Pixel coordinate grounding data
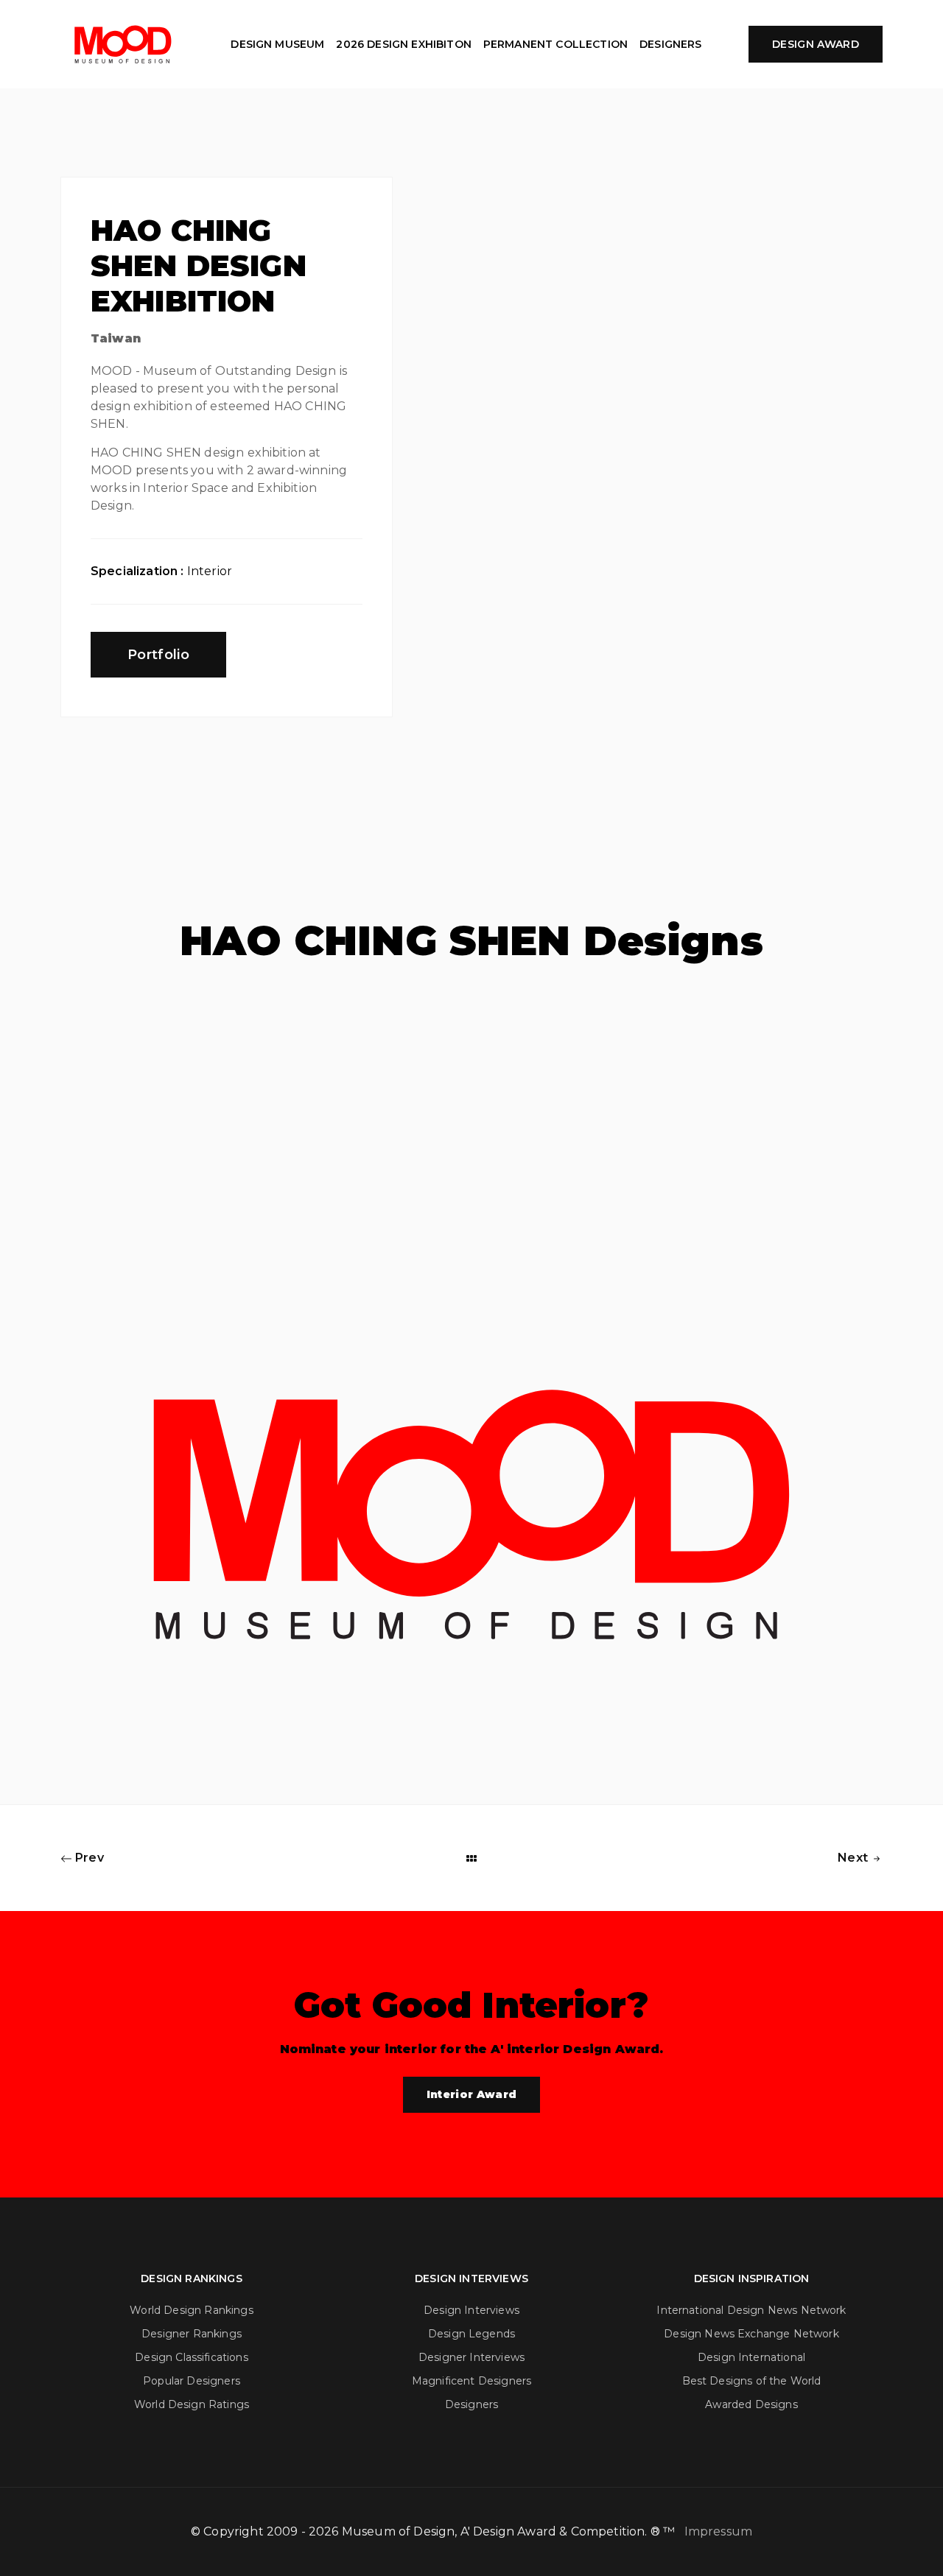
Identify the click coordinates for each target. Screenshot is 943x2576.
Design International (751, 2357)
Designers (471, 2404)
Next (854, 1858)
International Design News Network (751, 2310)
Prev (88, 1858)
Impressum (718, 2531)
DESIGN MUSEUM (277, 44)
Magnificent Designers (471, 2380)
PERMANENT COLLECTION (555, 44)
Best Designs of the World (751, 2380)
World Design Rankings (191, 2310)
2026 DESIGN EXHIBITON (403, 44)
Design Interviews (471, 2310)
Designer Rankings (191, 2333)
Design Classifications (191, 2357)
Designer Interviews (471, 2357)
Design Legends (471, 2333)
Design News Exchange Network (751, 2333)
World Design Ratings (191, 2404)
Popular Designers (191, 2380)
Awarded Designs (751, 2404)
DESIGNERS (670, 44)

◆ **Exercise details**
Please write out, exactly as they appear, the lines from the line containing "2026 DESIGN EXHIBITON (403, 44)" through the last line of the records above, both included.

◆ **Exercise output**
2026 DESIGN EXHIBITON (403, 44)
Design Interviews (471, 2310)
Designer Rankings (191, 2333)
Design Classifications (191, 2357)
Designer Interviews (471, 2357)
Design Legends (471, 2333)
Design News Exchange Network (751, 2333)
World Design Ratings (191, 2404)
Popular Designers (191, 2380)
Awarded Designs (751, 2404)
DESIGNERS (670, 44)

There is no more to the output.